I tried just blocking all non-whitelisted multicast like so:

iptables -A OUTPUT -d 224.0.0.0/4 -j DROP

That seems like a no brainer to me, and it works, except that eventually the unifi controller goes into a loop (with no sleep() in it apparently) and keeps trying to stuff the socket for interfaces I don't want it talking on — thank you strace for this revelation. So the server was sitting at 100% CPU, just because of a -j DROP rule in iptables. Neat.

I'm looking for a way to discard the packets without blocking (ie, so unifi thinks the packets went out) or to redirect them to acceptable interfaces. Even if it's sourced poorly, it's better than letting it spill onto the wrong networks.

And to that end, I also tried to mangle and route them to loopback, but the packets went out the wrong interface, ignoring the routes. I figure they open sockets on the interfaces directly or something.

 iptables -t mangle -A PREROUTING -d 224.0.0.0/4 -j MARK --set-mark 666
 ip rule add fwmark 666 table 666
 ip route add 224.0.0.0/4 dev lo table 666

I'm using the route table and the fw marks to make sure I don't null route any wanted multicasts (whitelisted elsewhere).

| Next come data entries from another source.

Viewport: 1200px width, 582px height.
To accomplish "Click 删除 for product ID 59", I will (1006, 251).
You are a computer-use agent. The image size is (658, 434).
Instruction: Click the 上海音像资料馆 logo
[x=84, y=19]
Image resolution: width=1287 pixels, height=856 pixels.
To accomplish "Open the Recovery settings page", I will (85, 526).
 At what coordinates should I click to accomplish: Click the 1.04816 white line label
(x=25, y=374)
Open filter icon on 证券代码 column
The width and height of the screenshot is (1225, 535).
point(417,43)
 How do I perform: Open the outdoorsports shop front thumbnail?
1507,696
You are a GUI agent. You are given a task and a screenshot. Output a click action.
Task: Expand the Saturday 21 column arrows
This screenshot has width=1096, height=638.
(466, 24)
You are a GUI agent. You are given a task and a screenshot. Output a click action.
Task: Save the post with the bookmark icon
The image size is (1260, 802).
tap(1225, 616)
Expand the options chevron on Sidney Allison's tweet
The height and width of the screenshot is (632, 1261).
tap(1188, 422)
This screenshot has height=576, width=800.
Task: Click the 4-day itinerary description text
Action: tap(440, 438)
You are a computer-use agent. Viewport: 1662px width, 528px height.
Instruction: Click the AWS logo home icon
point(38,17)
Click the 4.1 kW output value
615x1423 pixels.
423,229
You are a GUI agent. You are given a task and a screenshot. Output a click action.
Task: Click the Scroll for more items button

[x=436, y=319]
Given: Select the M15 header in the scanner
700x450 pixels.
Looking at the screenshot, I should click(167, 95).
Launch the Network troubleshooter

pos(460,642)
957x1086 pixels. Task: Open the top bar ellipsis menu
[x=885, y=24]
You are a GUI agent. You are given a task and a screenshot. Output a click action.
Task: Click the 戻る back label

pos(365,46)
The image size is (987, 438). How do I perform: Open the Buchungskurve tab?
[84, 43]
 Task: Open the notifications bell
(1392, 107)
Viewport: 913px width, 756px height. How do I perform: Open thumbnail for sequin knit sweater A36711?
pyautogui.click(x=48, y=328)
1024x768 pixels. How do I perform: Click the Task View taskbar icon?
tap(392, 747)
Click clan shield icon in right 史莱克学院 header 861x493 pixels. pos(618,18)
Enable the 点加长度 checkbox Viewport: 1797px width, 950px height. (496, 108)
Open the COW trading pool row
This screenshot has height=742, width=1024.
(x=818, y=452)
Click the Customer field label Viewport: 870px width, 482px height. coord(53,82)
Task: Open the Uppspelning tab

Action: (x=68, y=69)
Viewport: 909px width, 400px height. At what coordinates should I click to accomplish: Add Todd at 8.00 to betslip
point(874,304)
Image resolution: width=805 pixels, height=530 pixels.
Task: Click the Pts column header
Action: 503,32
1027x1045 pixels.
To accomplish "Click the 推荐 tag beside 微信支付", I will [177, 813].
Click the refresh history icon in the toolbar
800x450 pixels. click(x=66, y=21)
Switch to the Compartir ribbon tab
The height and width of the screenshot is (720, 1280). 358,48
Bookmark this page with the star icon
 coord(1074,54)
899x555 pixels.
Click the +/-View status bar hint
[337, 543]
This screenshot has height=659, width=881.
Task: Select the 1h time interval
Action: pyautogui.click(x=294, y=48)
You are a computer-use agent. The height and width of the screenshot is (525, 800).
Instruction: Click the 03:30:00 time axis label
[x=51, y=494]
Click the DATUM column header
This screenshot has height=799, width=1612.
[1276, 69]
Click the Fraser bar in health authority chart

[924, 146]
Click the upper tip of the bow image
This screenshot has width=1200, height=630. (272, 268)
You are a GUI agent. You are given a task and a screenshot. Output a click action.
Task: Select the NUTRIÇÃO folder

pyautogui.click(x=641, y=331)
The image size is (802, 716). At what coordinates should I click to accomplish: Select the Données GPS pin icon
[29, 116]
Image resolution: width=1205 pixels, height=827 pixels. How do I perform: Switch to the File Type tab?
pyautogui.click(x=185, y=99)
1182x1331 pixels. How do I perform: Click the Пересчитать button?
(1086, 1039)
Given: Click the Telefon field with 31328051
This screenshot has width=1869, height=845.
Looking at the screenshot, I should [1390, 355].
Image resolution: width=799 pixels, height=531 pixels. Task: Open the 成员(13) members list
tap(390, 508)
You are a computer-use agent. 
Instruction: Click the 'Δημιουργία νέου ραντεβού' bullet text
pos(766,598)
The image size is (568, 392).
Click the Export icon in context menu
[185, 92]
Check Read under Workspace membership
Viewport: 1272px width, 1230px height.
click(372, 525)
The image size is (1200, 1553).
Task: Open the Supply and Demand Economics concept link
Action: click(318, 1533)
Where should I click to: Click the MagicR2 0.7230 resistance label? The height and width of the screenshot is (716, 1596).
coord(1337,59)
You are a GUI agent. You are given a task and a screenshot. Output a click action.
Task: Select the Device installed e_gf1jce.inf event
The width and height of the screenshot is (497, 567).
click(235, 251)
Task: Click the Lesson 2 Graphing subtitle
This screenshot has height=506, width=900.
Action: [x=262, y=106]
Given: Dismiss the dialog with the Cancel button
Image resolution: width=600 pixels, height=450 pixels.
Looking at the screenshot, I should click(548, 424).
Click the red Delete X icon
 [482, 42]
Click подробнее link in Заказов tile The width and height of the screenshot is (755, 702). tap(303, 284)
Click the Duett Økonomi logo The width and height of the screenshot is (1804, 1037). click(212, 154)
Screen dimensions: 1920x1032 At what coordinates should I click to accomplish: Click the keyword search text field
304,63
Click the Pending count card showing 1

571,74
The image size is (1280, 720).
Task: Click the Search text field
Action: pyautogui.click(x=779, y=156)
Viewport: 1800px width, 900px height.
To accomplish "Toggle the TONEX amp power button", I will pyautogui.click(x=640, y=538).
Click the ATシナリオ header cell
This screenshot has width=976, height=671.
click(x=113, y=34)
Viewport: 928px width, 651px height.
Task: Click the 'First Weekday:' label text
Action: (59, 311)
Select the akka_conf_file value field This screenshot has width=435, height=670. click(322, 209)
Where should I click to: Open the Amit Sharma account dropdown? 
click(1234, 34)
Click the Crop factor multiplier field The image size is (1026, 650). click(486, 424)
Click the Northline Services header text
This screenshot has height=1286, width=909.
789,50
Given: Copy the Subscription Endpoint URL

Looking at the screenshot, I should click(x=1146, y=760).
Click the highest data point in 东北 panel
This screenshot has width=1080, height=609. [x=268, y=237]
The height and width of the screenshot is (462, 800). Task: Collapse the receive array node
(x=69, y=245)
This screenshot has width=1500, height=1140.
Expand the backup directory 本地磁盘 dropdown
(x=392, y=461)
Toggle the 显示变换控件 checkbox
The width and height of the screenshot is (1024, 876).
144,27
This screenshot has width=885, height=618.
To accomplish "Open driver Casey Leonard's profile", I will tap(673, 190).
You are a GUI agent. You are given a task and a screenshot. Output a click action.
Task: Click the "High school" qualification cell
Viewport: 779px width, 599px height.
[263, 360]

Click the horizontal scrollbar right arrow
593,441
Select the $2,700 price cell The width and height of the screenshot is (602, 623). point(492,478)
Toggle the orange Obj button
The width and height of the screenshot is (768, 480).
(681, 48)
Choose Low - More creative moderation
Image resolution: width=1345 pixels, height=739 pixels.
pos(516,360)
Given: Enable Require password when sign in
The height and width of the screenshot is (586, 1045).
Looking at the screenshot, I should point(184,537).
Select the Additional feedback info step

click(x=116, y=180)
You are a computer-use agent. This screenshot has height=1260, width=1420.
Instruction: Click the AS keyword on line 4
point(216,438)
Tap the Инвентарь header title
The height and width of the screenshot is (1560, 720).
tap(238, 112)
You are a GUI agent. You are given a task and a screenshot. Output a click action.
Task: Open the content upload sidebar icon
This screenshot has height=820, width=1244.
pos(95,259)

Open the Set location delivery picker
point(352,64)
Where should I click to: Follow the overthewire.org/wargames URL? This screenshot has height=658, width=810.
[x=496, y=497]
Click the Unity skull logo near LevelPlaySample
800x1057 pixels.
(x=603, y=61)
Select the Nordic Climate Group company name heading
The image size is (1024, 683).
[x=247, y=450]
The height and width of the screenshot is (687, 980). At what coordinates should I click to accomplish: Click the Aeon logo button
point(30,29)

I think unifi bypasses the routing table alltogether. The set-mark was firing (HUGE packet counts), but the packets continued to go out the unwanted interfaces. Similar rules for other multicasts seem to work fine. It's something horrible unifi is doing (raw ip socket maybe?).

It's really not an important issue. I've simply moved the services to a different vm that only has one interface; but I'd like to know how I could do this for academic reasons. It seems like there should be a way to limit applications to interfaces you want them to be limited to.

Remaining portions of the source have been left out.